Débat autour de la financiarisation du football
Le projet de la FIFA de créer une société commerciale ouverte aux investisseurs privés, visant à augmenter les revenus du football, a suscité un débat international. Gianni Infantino, le président de la FIFA, a défendu cette initiative, la présentant comme « une opportunité mais pas une obligation » et une « proposition » s’inscrivant dans un processus démocratique. Il a souligné que ce plan pourrait permettre de reverser environ 20 millions de dollars à chacune des 211 fédérations membres de la FIFA sur une base volontaire. L’objectif serait de « faire émerger les prochains Cap-Vert », en référence à la sélection de ce petit État insulaire qui a atteint les 16es de finale du dernier Mondial pour sa première participation.
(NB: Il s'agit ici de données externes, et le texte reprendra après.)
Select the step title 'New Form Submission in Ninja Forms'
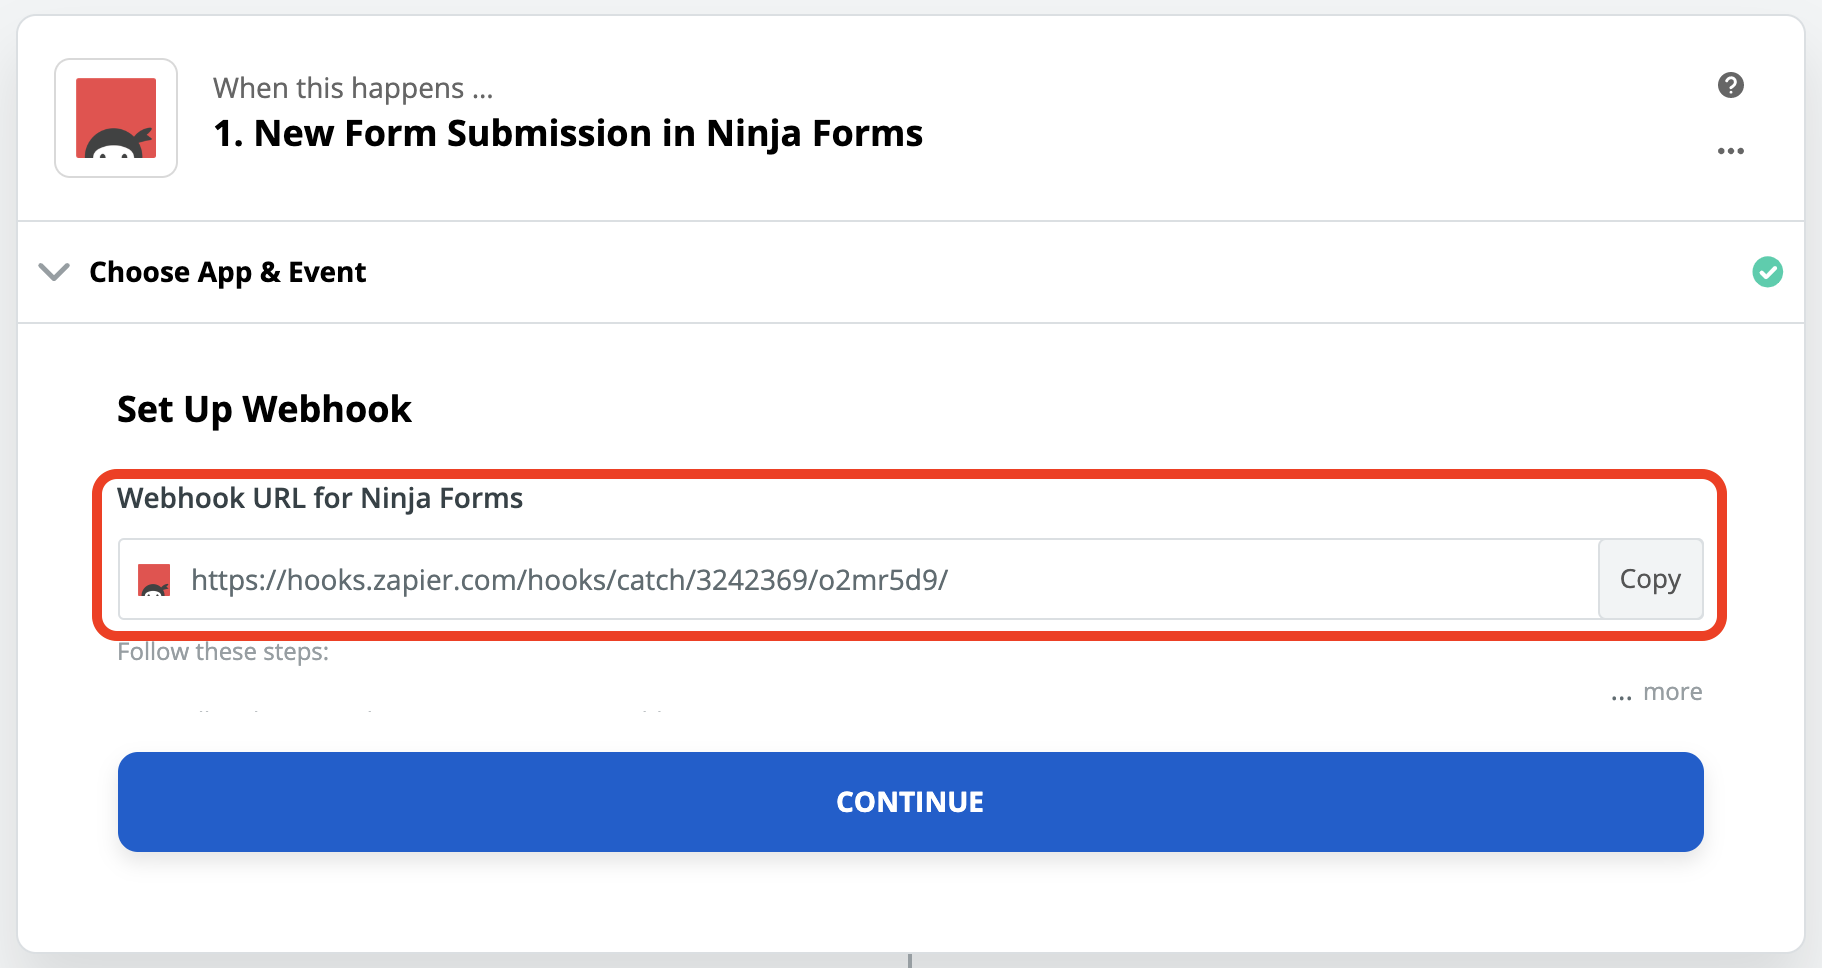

Cependant, cette proposition a été accueillie avec des inquiétudes par plusieurs instances majeures. Des fédérations comme celles de l’Angleterre, de l’Allemagne et de la France, ainsi que l’UEFA, ont exprimé leurs réserves. Le Premier ministre britannique, Andy Burnham, et l’Union européenne ont également manifesté leur opposition, Bruxelles estimant que « la commercialisation effrénée du football était devenue nocive ».
Réactions et préoccupations
Cyril Mourin, ancien conseiller sport d’Emmanuel Macron à l’Élysée et actuel dirigeant de Sideline Conseil, a qualifié ce projet de « financiarisation totalement débridée ». Il interroge la cohérence économique et la pertinence d’une telle société commerciale. Selon lui, une part trop faible de la valeur commerciale croissante du football revient aux acteurs qui en ont le plus besoin, et ce projet représente une occasion de dynamiser le développement du sport à l’échelle mondiale.
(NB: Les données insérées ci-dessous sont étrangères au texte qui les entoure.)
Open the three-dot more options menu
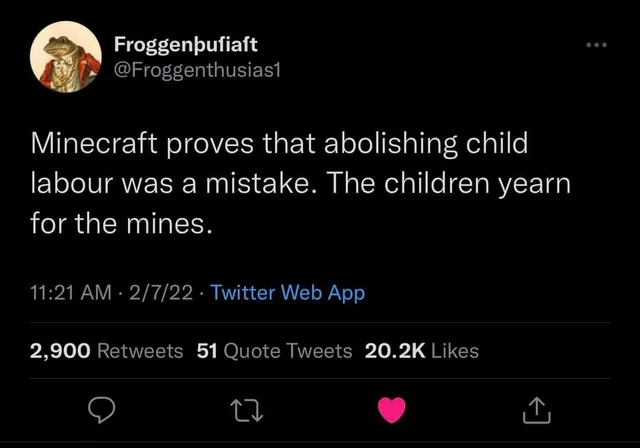Viewport: 640px width, 448px height. (596, 46)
Le président de la FFF, Philippe Diallo, a également exprimé ses « interrogations » et son inquiétude concernant ce projet. Il a regretté le processus de consultation, indiquant que les fédérations membres n’avaient pas été associées et ne disposaient pas d’éléments suffisants pour se prononcer sur des sujets fondamentaux pour l’avenir du football. Il a jugé le projet « inquiétant » et a mentionné des événements récents, tels que le carton rouge retiré à Folarin Balogun ou le projet de passage à 64 équipes après 48, comme des exemples nécessitant une révision de la gouvernance de la FIFA. Il a également souligné que d’autres pays partageaient ses réflexions.
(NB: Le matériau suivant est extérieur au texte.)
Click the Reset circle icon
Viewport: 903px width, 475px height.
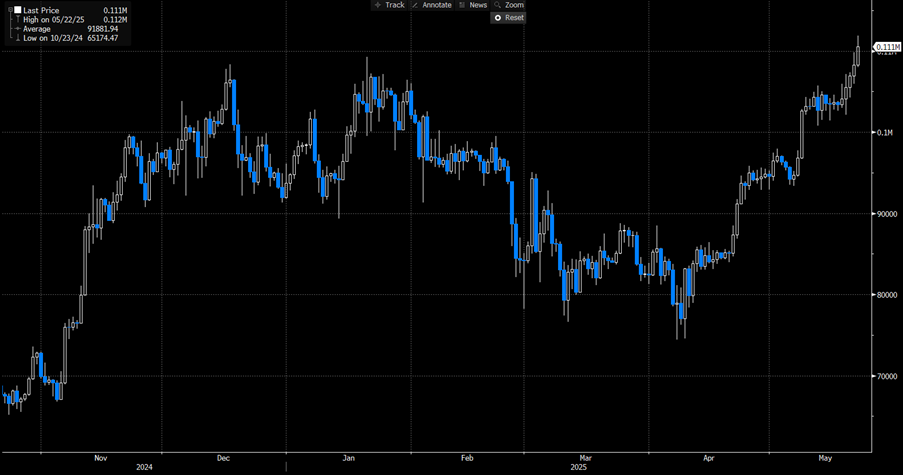coord(497,18)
La ministre des Sports, Marina Ferrari, a également critiqué le projet, affirmant que « le football n’est pas à vendre ! » et que « la méthode est aussi préoccupante que le fond ».
Malgré les critiques, Gianni Infantino a insisté sur le fait que le projet n’était qu’une proposition et non une obligation, et qu’il s’inscrivait dans un processus démocratique.